**** Given records

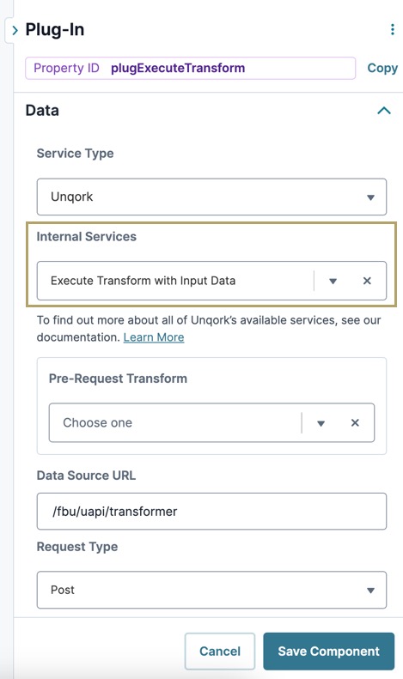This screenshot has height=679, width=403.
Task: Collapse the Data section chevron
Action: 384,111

********
**** Given records

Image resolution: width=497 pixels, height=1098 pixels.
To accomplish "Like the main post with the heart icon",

********
**** Given records

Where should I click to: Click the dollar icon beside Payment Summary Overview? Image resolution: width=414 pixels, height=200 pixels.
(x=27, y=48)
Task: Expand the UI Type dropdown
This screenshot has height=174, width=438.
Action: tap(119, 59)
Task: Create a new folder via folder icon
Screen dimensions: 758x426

********

Copy the records word for word, from the line containing "Image resolution: width=497" up to and including the line containing "the main post".

Image resolution: width=497 pixels, height=1098 pixels.
To accomplish "Like the main post with the heart icon",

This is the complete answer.